* [RECORDS PROVIDED]:
____

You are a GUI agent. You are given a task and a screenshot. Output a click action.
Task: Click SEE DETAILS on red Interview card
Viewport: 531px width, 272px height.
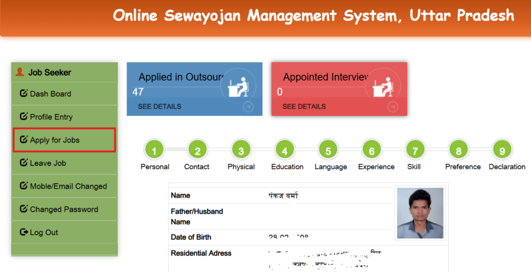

____

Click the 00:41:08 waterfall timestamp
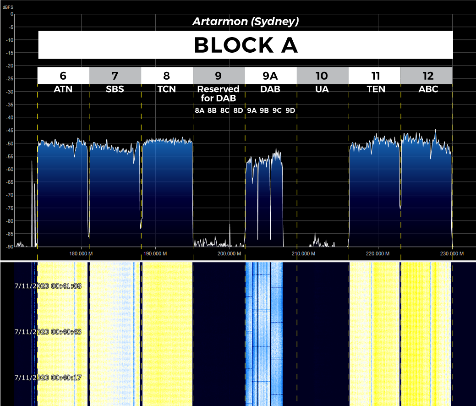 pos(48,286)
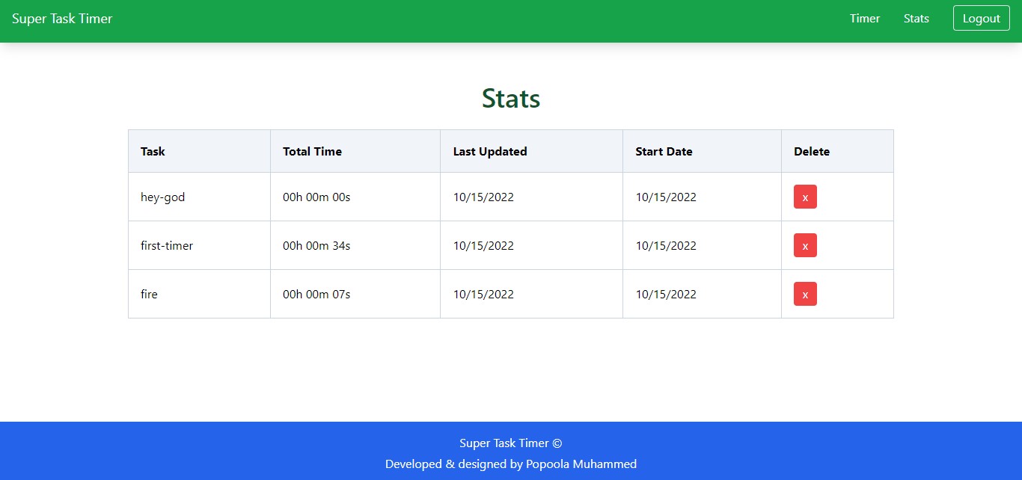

____

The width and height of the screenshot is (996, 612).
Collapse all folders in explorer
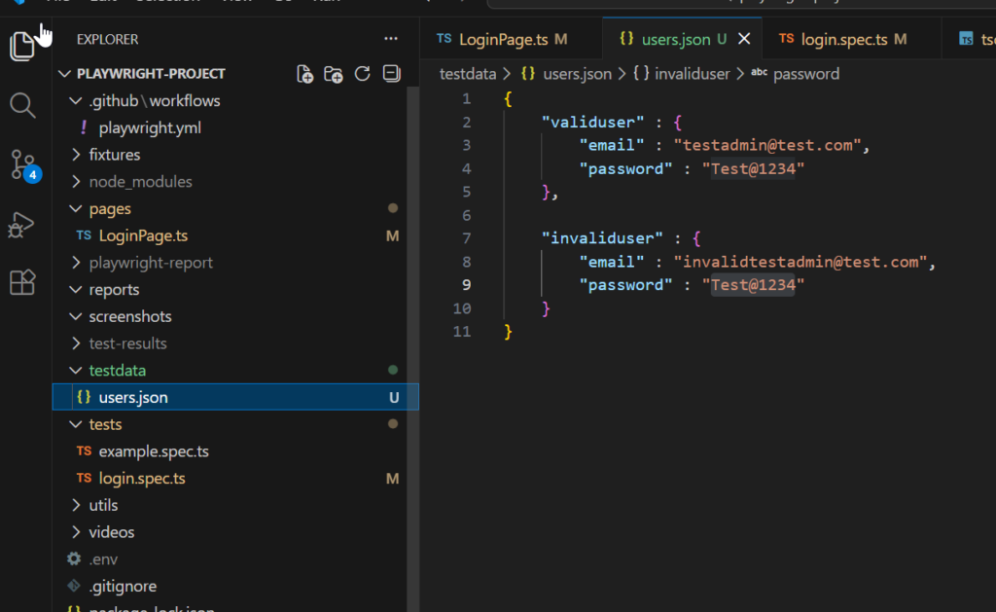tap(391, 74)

____

* [GIVEN PROBLEM]: Report how many lines in the records above contain the string "width", with uppercase and lowercase treated as different. Give only the number.

* [FULL ANSWER]: 2